DATA FOR ANALYSIS section start

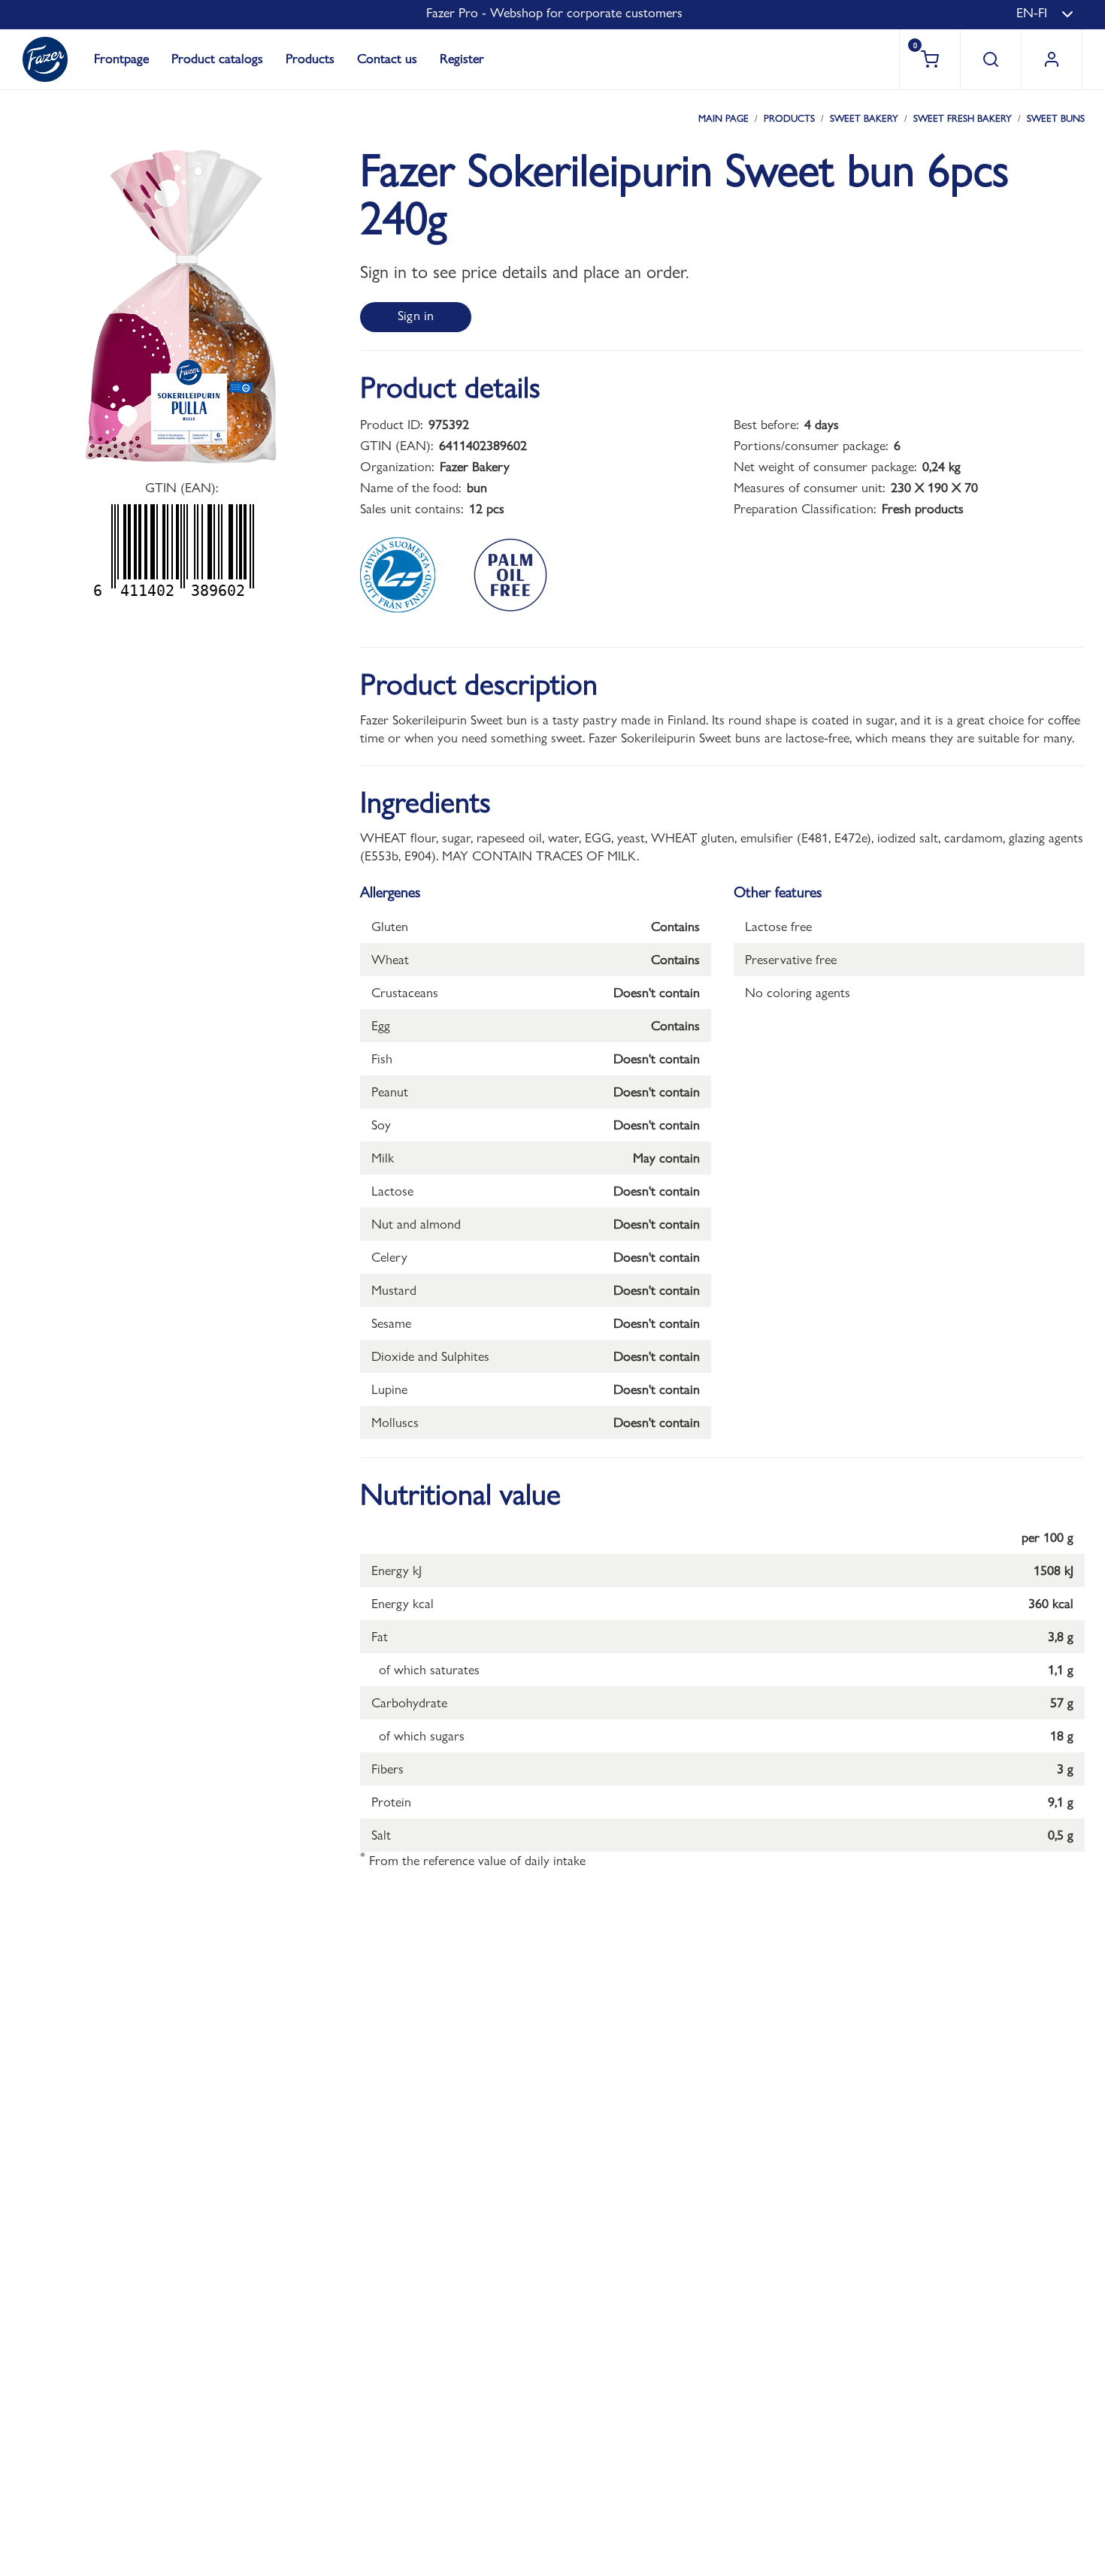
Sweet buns (1056, 118)
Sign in (416, 315)
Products (310, 58)
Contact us (387, 58)
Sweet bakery (864, 118)
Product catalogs (217, 58)
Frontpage (121, 58)
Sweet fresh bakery (962, 118)
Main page (723, 118)
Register (462, 58)
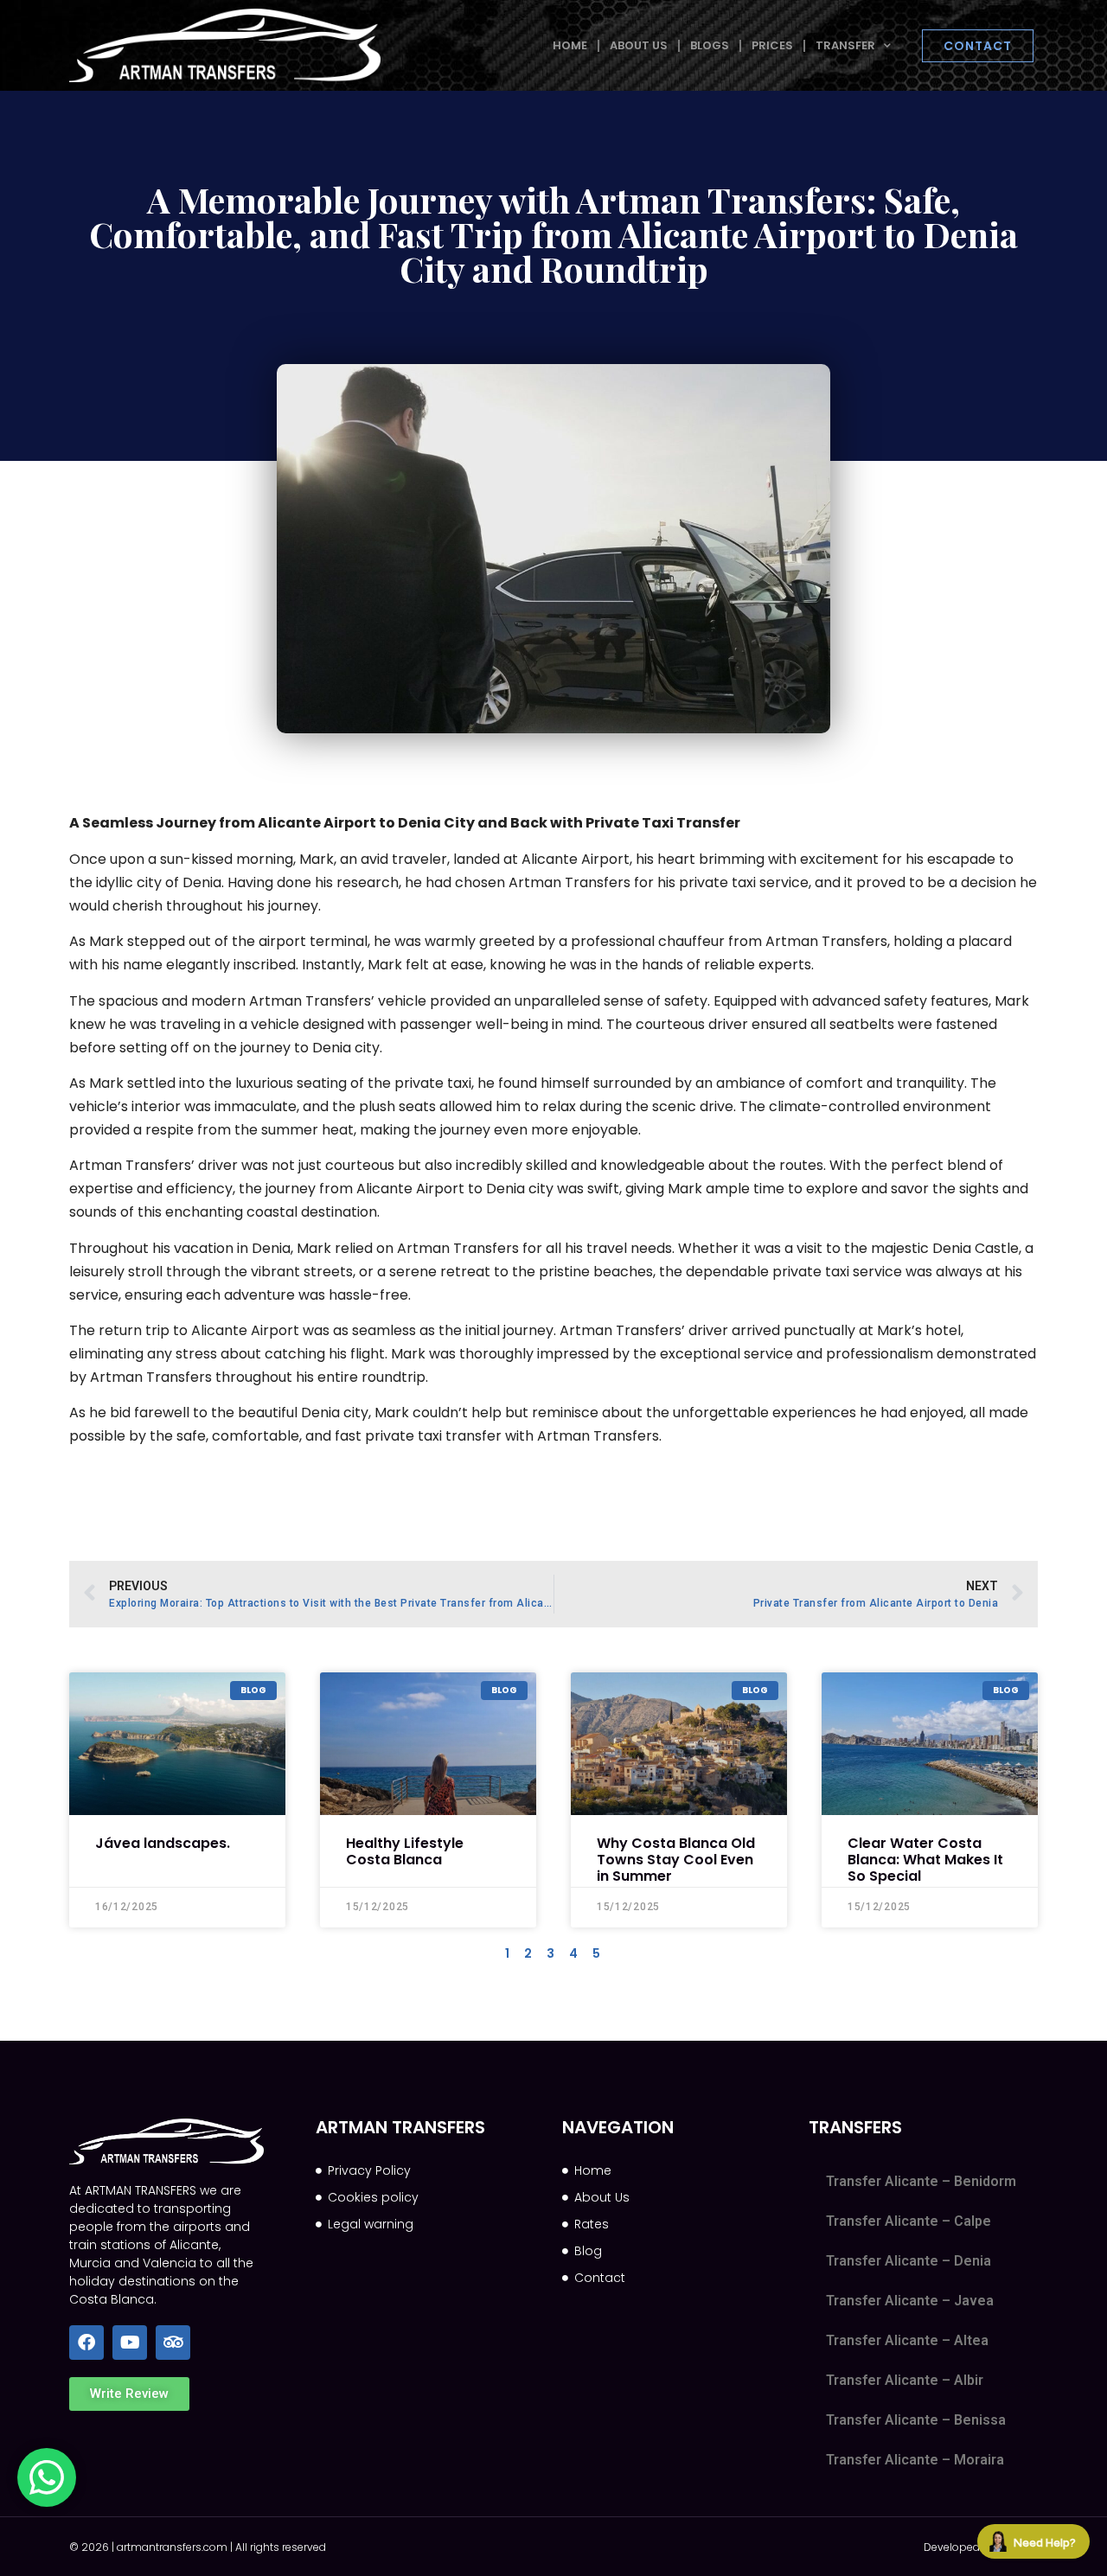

DATA FOR ANALYSIS section end

*WORK INSTRUCTIONS*:
The response must restate exactly the lines from the one containing "Frontpage (121, 58)" through the end of the records above and must leave out all pictures.

*ANSWER TO THIS EXERCISE*:
Frontpage (121, 58)
Sweet fresh bakery (962, 118)
Main page (723, 118)
Register (462, 58)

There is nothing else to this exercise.